Today in Denmark: A roundup of the news on Monday

Police give more details on the Copenhagen shooting, SAS negotiations could end today and cooler summer weather are among the main stories in Denmark this Monday.

Today in Denmark: A roundup of the news on Monday

Copenhagen shooting suspect known to mental health services 

Police in Denmark have confirmed the gunman who killed three people and wounded several others in a shooting at the Field’s mall in Copenhagen on Sunday, was known to mental health services. Police said they believe he acted alone and there was no sign of terrorism.

The three killed have been identified as a Danish woman and man, both aged 17, and a 47-year-old Russian citizen residing in Denmark.

Another four were injured in the shooting: two Danish women, aged 19 and 40, and two Swedish citizens, a 50-year-old man and a 16-year-old woman.

Field’s shopping mall won’t open until at least next Monday, according to its website. Most roads have now opened, apart from the area right around Field’s and the shopping mall car park.

Trains and the metro are also running as usual to and from Ørestad Station, which is located at Field’s.

READ MORE:

LATEST: Suspect in Copenhagen shooting had history of mental health issues✎

UPDATED: What we know so far about the Copenhagen mall shooting

SAS negotiations deadline today

SAS hope to find a solution in their negotiations with the airline’s pilots about their salary and working conditions by midday today. Talks resumed on Sunday morning before the extended deadline of midday on Monday. If an agreement can’t be reached, it could mean that up to a thousand pilots will go on strike.

The pilots are employed by SAS’s parent company, SAS Scandinavia, and have announced strike action because they are not satisfied with their salary and working conditions at SAS.

In addition, the pilots are dissatisfied with the fact that instead of re-employing old SAS pilots, priority is given to hiring new pilots on cheaper agreements in the two subsidiaries SAS Link and SAS Connect.

On Saturday morning, when the parties stated that they would continue the negotiations up until and including Monday at 12 noon, there was hope of being able to land an agreement.

People in Denmark can save millions of litres of petrol with more bike rides

People living in Denmark are known for their love of cycling but it is hoped the Tour de France will encourage even more people to choose their bike over their car.

Calculations from DI Transport show that if people in Denmark started cycling 10 percent more instead of using the car, then 7.7 million litres of petrol and 4.8 million litres of diesel could be saved each year.

“If you replace the car with the bike, it is just a win-win on all fronts.

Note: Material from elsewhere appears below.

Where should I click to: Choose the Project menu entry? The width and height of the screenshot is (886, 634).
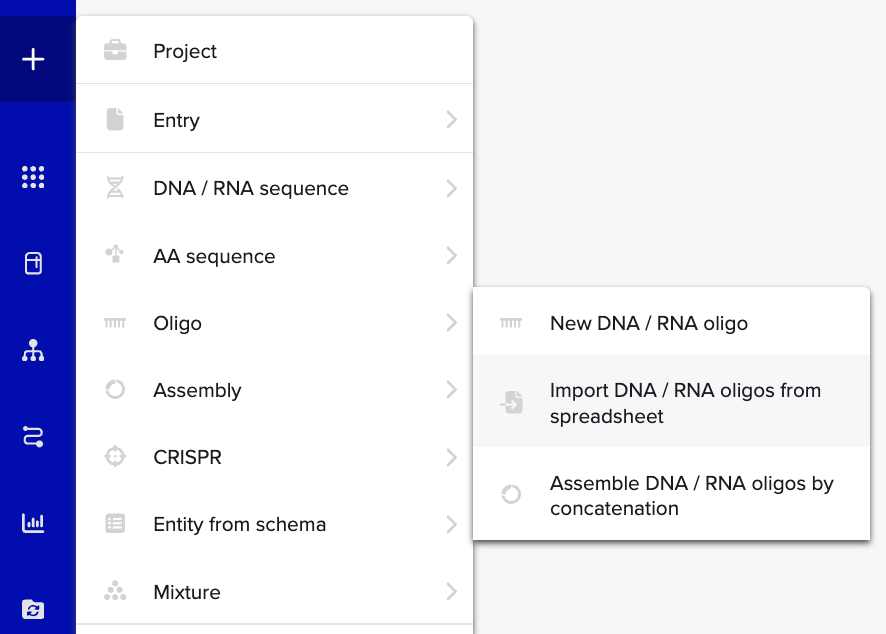[x=185, y=51]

You save petrol costs and get more exercise, and at the same time you help the climate and reduce congestion on the roads”, Karsten Lauritzen, industry director at DI Transport said.

Cool summer weather coming Denmark’s way

Although Monday starts with sunshine, it will quickly turn to cloud with some rain, according to the Danish Meteorological Institute (DMI).

Monday’s temperatures will vary between 17 and 20 degrees. It’s a similar picture for the rest of the week, with DMI forecasting cooler temperatures and showers. Thursday is predicted to be the warmest day of the week, where temperatures may reach over 20 degrees but with some rain.

“It is not exactly the best beach weather if you are on a west-facing coast”, according to Bolette Brødsgaard from DMI, due to the strong westerly winds from Wednesday onwards. However she adds that “every day it will be possible to get something good out of the weather – it is after all summer. It’s just a matter of finding a shelter or keeping an eye on the radar when it rains.”